ASSIGNMENT: Leave the images behind and copy every record exactly.

Pixel coordinate grounding data
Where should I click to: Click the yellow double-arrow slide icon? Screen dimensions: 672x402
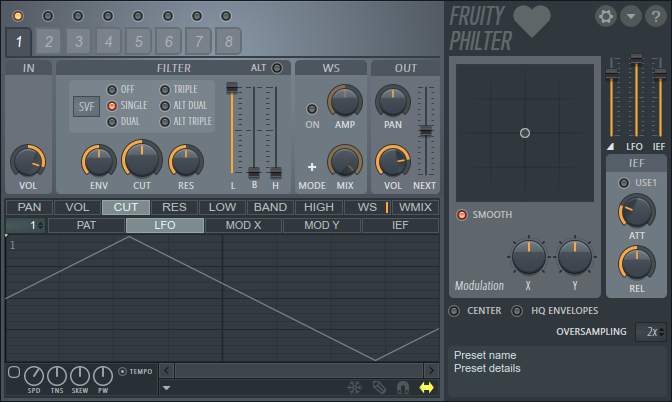427,388
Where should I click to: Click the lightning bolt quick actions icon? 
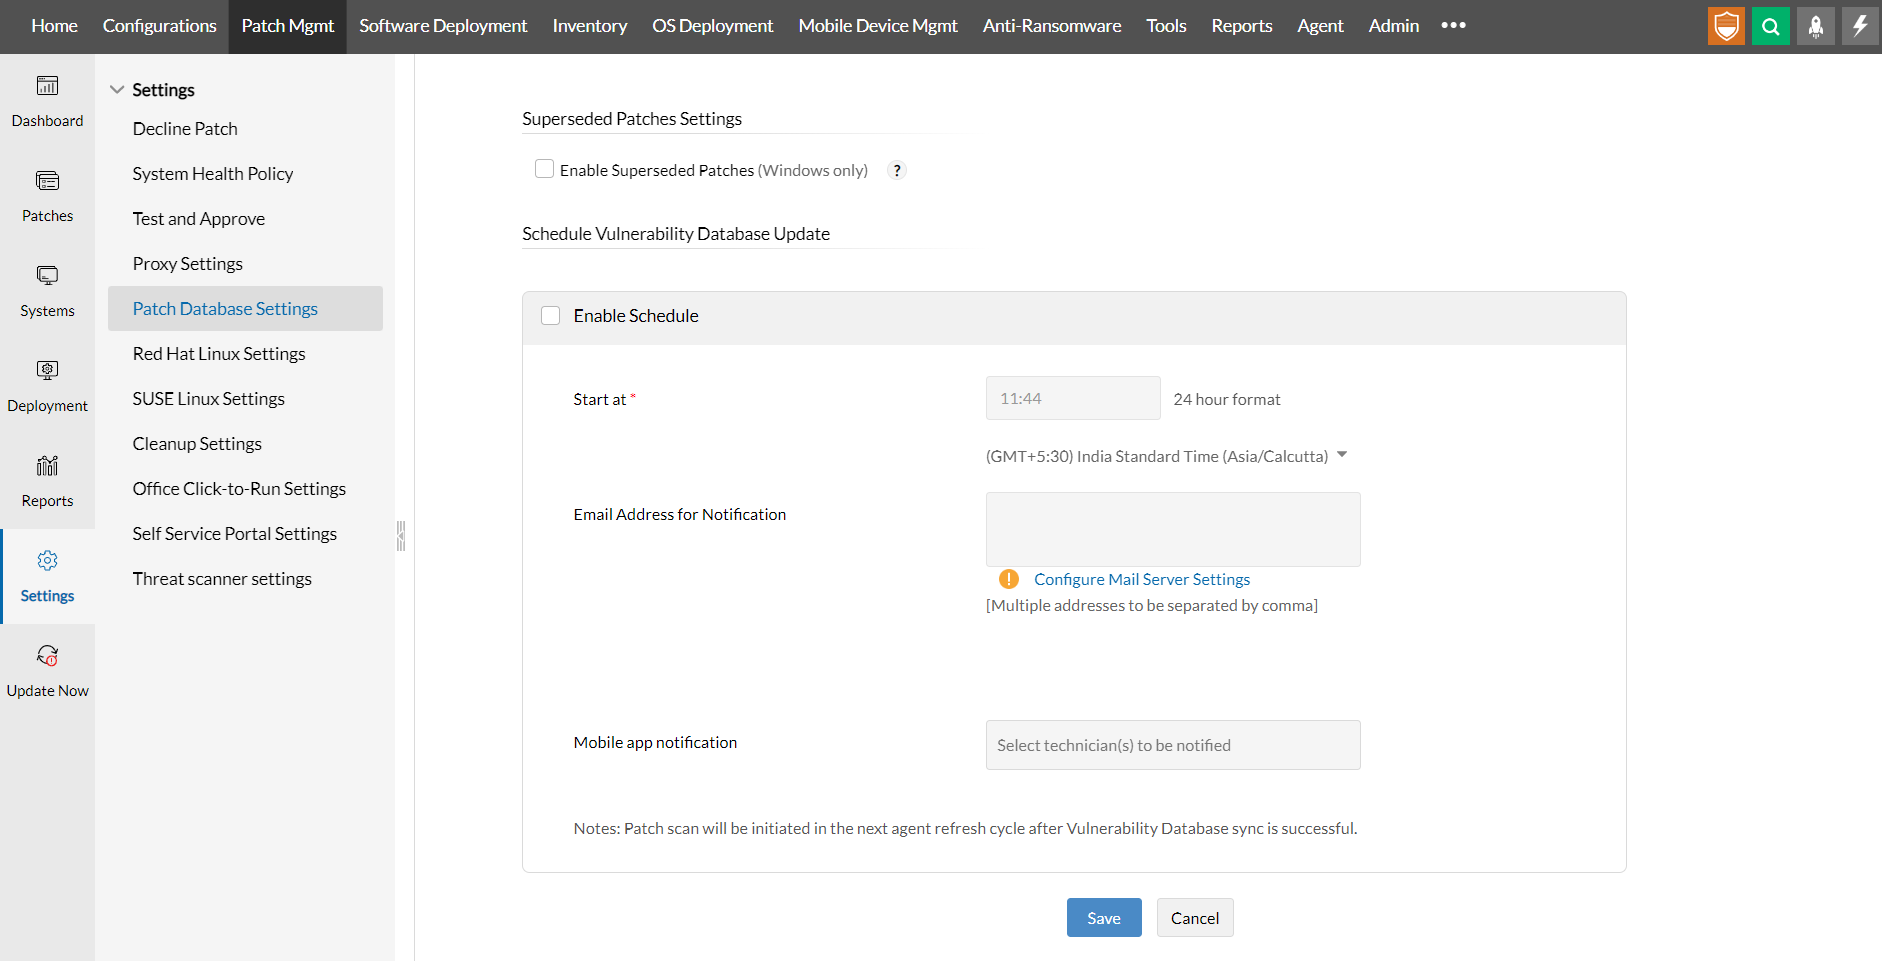pyautogui.click(x=1859, y=26)
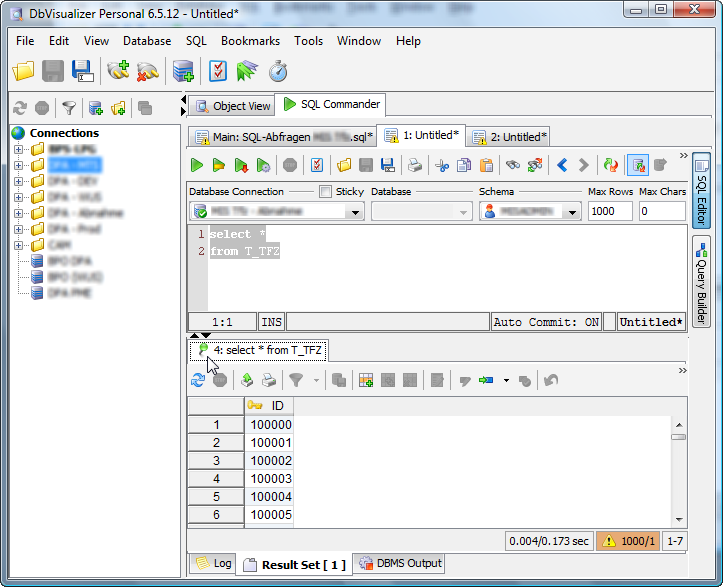Screen dimensions: 723x587
Task: Open the yellow folder icon in the main toolbar
Action: click(x=24, y=71)
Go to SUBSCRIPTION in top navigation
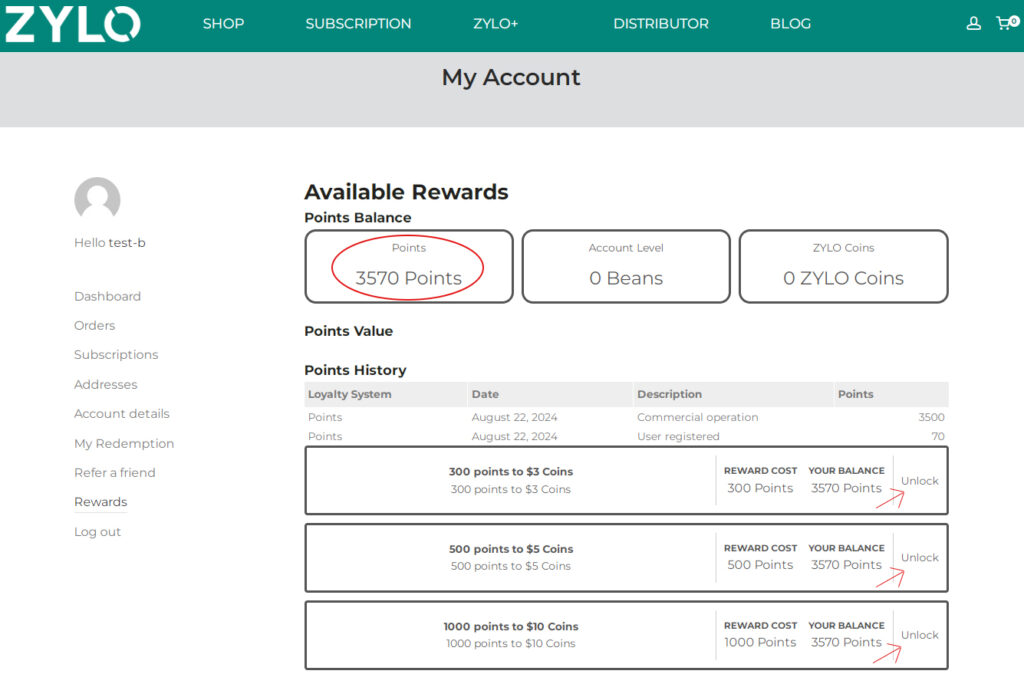This screenshot has width=1024, height=674. (358, 24)
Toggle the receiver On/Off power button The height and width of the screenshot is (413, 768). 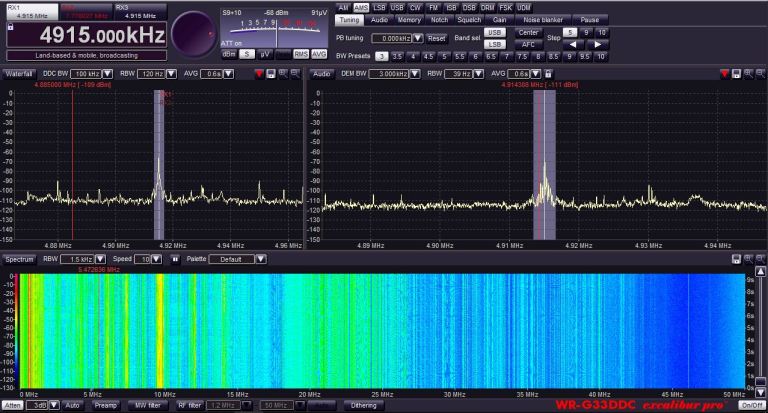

TASK OUTPUT:
Where should I click to: Click the yellow double-arrow slide icon? Screen dimensions: 672x402
427,388
Where should I click to: Click the lightning bolt quick actions icon? 
pyautogui.click(x=1859, y=26)
Screen dimensions: 723x587
Task: Open the yellow folder icon in the main toolbar
Action: click(x=24, y=71)
Go to SUBSCRIPTION in top navigation
This screenshot has width=1024, height=674. (358, 24)
Toggle the receiver On/Off power button The height and width of the screenshot is (413, 768). 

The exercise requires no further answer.